Yo difiero de lo que piensa el presidente por una sola razón: esos países, que a decir del presidente acaparan las vacunas, llevan años, décadas, invirtiendo muchísimo dinero en investigación y desarrollo. Son los países que hicieron inversiones importantes, tanto públicas como privadas, para desarrollar las vacunas que hoy son la esperanza del mundo para detener al Covid-19.
Estados Unidos, por ejemplo, gasta, anualmente el 2.83% de su PIB en Investigación y desarrollo. Eso representa más de 500 000 millones de dólares. Al desarrollar ellos vacunas tienen todo el derecho del mundo a vacunar a su población antes que a la del resto del mundo.
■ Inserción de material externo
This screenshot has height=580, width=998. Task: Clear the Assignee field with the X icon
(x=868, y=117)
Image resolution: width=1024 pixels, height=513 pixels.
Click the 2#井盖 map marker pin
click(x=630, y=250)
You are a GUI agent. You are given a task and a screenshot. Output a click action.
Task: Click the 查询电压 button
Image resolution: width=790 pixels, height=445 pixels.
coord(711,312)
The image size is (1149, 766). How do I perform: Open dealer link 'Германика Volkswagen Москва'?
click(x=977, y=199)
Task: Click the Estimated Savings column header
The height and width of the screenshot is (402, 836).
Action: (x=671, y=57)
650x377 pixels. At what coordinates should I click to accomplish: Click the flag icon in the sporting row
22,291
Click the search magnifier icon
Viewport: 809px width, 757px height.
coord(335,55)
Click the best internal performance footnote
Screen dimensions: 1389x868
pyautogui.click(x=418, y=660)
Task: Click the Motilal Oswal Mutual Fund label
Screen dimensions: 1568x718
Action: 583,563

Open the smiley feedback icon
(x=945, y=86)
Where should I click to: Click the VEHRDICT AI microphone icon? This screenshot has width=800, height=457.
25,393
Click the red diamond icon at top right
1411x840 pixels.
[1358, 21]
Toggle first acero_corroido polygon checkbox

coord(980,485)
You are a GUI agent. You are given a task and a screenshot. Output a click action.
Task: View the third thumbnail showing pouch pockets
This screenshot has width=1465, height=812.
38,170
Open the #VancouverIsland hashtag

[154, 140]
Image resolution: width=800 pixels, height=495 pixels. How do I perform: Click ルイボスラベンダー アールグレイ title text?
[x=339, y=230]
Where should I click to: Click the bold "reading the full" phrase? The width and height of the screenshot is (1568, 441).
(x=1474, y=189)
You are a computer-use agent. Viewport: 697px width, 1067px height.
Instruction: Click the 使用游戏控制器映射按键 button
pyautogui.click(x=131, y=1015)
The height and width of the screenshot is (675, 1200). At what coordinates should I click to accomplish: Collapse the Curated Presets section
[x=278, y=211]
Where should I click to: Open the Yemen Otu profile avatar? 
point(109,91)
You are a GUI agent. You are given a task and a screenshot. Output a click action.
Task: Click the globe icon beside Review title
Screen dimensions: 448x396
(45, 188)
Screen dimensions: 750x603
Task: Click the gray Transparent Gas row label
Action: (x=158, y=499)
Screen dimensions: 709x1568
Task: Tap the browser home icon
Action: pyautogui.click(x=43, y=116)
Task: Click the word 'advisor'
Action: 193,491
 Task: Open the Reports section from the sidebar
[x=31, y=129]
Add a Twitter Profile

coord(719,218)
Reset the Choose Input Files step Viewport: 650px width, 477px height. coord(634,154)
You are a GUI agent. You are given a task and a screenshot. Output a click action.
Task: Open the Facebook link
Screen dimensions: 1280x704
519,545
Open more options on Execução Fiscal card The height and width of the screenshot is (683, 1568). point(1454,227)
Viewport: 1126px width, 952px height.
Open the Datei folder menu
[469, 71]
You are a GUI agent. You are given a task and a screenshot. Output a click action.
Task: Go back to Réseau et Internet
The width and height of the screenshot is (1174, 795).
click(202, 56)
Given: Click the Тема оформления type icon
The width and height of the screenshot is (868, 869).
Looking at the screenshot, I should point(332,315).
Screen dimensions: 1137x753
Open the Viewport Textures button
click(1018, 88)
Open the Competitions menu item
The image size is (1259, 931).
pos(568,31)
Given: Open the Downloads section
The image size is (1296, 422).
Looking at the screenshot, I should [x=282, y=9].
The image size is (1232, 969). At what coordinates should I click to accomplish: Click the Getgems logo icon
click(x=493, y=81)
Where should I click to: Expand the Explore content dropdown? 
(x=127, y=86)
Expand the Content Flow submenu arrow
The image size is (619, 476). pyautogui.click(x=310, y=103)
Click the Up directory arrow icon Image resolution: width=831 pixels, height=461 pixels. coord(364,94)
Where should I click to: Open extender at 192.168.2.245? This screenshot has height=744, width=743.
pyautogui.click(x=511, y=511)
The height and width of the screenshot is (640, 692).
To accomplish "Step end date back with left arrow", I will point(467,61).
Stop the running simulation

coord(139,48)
Alemania dedica el 3.09% de su Producto Interno Bruto a Investigación y desarrollo. Eso significa que en ese país se dedicaron más de 100 000 millones de euros a ese tema y hay un laboratorio que se asoció con AstraZeneca para producir vacunas. Eso les da el derecho de vacunar a su población y a la población europea primero.
Gran Bretaña dedicó el 1.7% del PIB a investigación y Desarrollo, es decir 37 100 millones de libras que equivalen a 52 000 millones de dólares. Ellos desarrollaron vacunas y tienen el derecho de vacunar primero a su población.
China invirtió el 2.23% de su PIB en Investigación y desarrollo. Un total de 322 000 millones de dólares. Ellos desarrollan vacunas, mismas que aún no son aprobadas y de las que han compartido un poco, pero también buscarán inocular primero a su población.
Ahora México. Nuestro país ha sido históricamente muy malo en términos de inversión en investigación y desarrollo y de retención de cerebros. Hay mentes mexicanas brillantes que terminan emigrando porque simplemente no hay ni dinero, talento ni infraestructura para retenerlos.
Actualmente, nuestro país dedica el 0.33% del PIB a investigación y desarrollo. El monto más bajo en 20 años. De por sí nuestro país nunca le ha dedicado a este rubro los recursos e infraestructura que le debería dedicar. Por eso resultaba patético ver que nuestro país trataba de colgarse del premio Nobel de Mario Molina, por ejemplo, cuando México no tenía ningún mérito para hacerlo.
Ahora que el presidente dijo que vamos a desarrollar una vacuna que se llame “Patria”, no me quedó más que dudarlo y regresar a pensar que solo es otra frase populista, pues no tenemos la infraestructura ni la experiencia para hacerlo. Hay mentes brillantes en México, pero ni siquiera las sabemos retener.